Problem details:
Return only the lines running from the one that contains "You are a GUI" through the end of the entries, exactly, both ends included. Omit pictures.

Data to process:

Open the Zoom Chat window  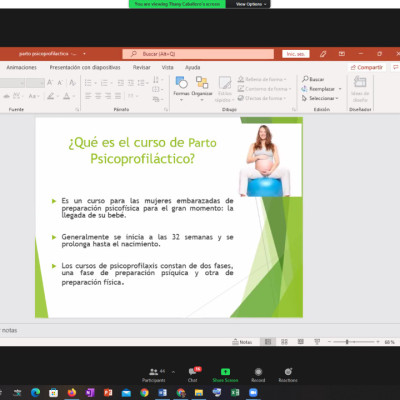pos(193,375)
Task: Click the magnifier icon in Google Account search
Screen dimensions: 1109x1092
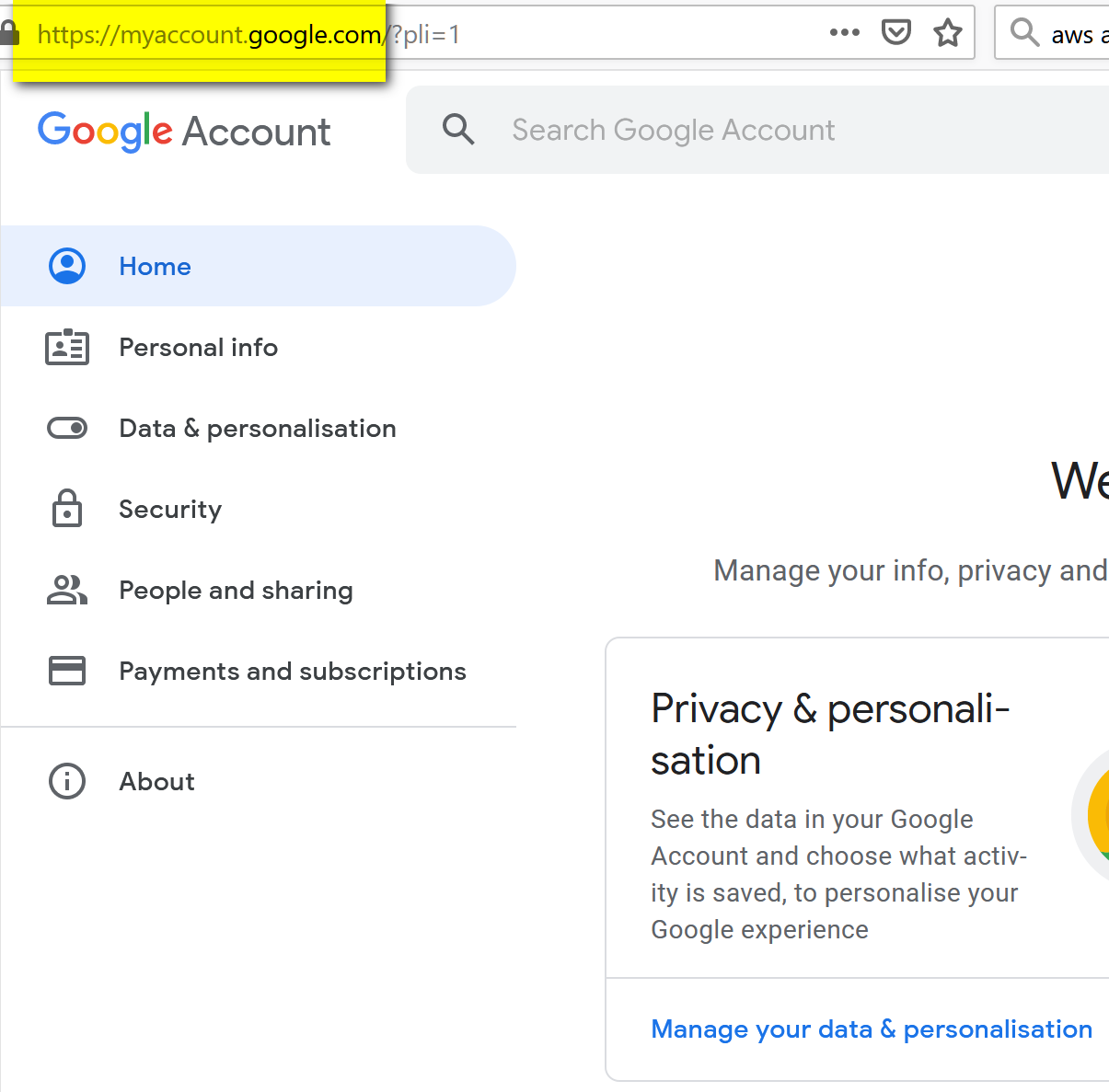Action: pyautogui.click(x=458, y=130)
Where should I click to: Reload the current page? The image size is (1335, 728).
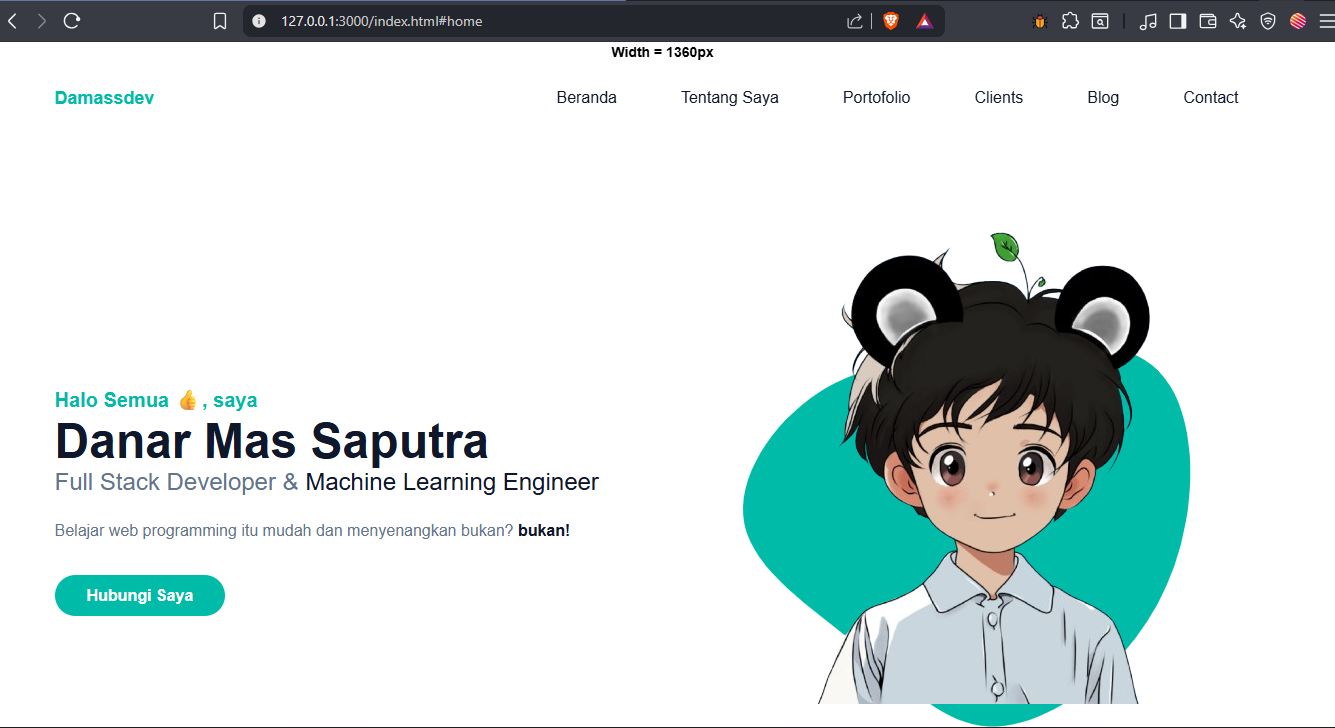tap(71, 21)
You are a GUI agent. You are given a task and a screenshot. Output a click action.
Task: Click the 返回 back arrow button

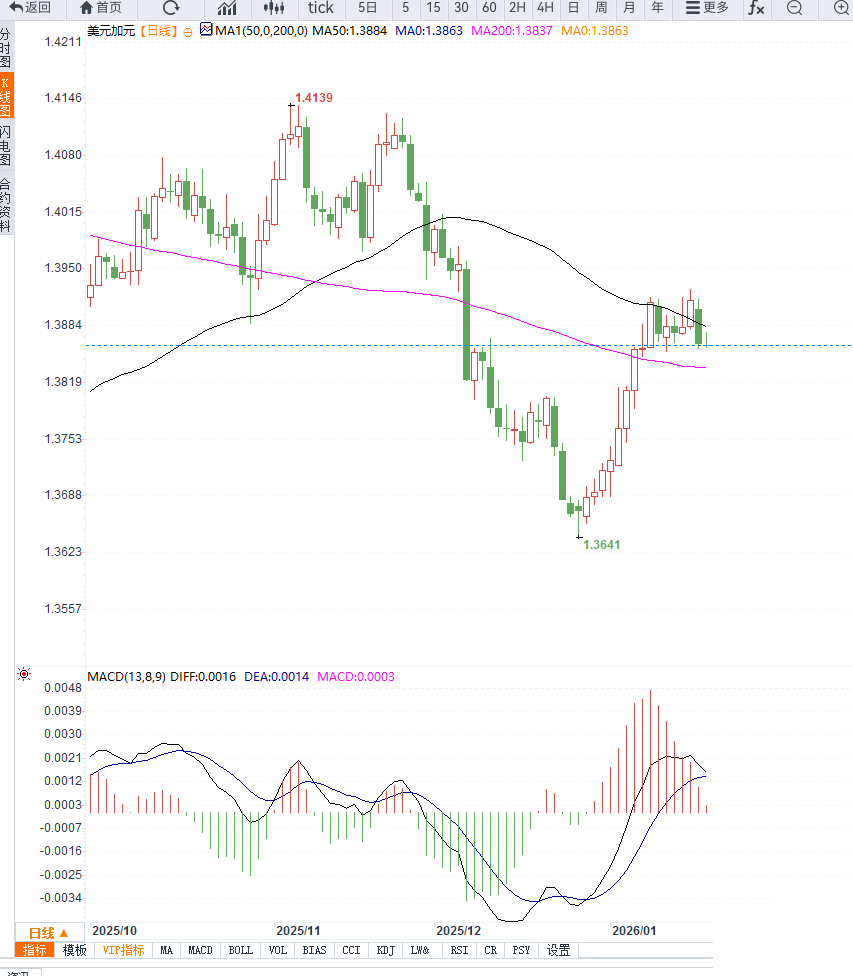point(30,8)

Response:
You are a GUI agent. You are given a task and a screenshot. Output a click action.
Task: Click the 返回 back arrow button

point(30,8)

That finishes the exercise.